Sod Calculator
Calculate how much sod you need — rolls, pallets, and cost — from your lawn dimensions.
Enter your values and click Calculate
Sod turns bare dirt into a finished lawn in a day, but ordering it accurately matters: too little leaves gaps that weeds colonize while you wait for a second delivery, and too much is wasted money on a product that dies on the pallet within 24–48 hours. This calculator converts your lawn dimensions into the quantities sod is actually sold in — square feet, standard 10 sq ft rolls, and 450 sq ft pallets — with a waste allowance added for cutting around curves, beds, and obstacles.

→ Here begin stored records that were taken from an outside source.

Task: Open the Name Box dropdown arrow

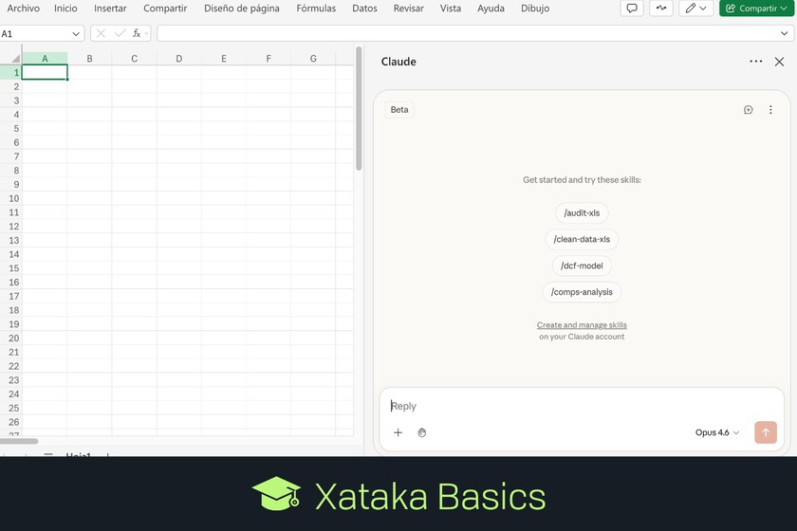Action: pyautogui.click(x=77, y=33)
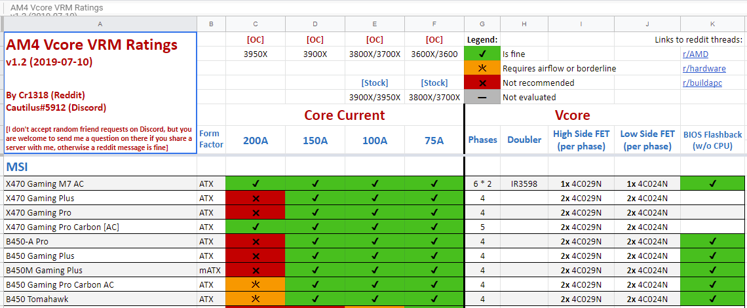
Task: Select orange asterisk for B450 Tomahawk 200A
Action: [256, 299]
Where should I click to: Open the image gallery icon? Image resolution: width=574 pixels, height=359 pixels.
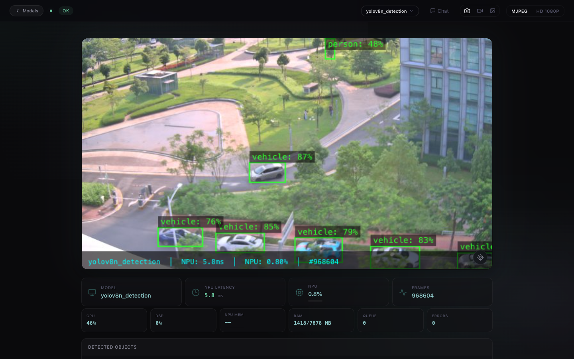point(493,11)
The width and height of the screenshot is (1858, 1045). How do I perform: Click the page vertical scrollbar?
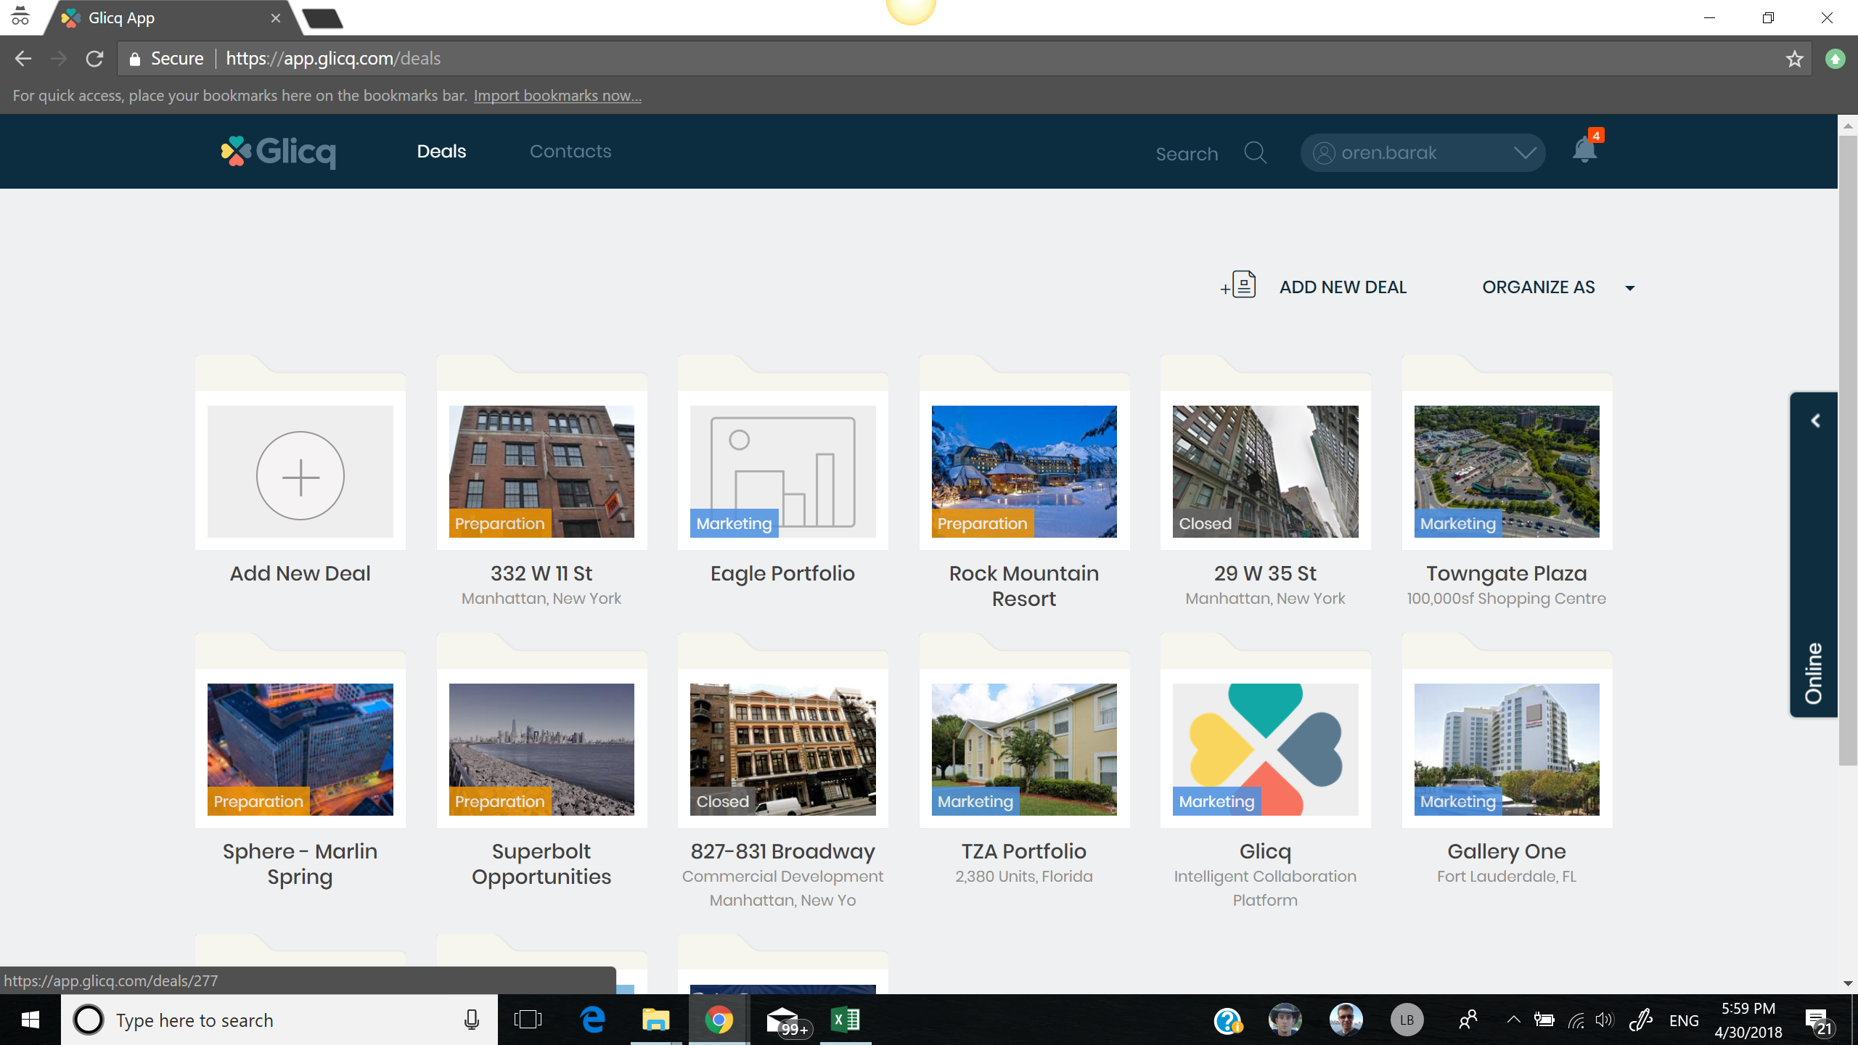point(1847,450)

It also estimates cost two ways: the material cost at your local price per square foot (typically $0.35–0.85 for delivered sod, varying by grass species and region), and a professionally installed range that includes ground preparation, delivery, and laying. For irregular lawns, split the area into rectangles, run each, and add the results — or measure the total area and enter it as length × 1. Order for delivery the day you plan to install: sod is perishable, and a pallet sitting in the sun loses viability fast.
How It Works
Lawn area = length × width, and the waste allowance is added on top (5% covers straight cuts on a simple rectangle; use 10% or more when the lawn has curves, trees, and beds that force trimming). Quantity conversions use the standard units sod farms sell: rolls of 2 ft × 5 ft (10 sq ft) and pallets covering approximately 450 sq ft — pallet coverage varies between 400 and 500 sq ft by supplier, so confirm before ordering. DIY material cost multiplies the order quantity by your entered price per square foot; delivered sod typically runs $0.35–0.85 per sq ft in 2026 depending on species (fescue and ryegrass at the low end, premium zoysia and specialty bermudas at the top) and region. The professionally installed range applies $1–2 per square foot over the measured area, covering soil preparation, grading, delivery, and laying — the wide range reflects how much prep the existing ground needs, which is the biggest cost driver on install jobs.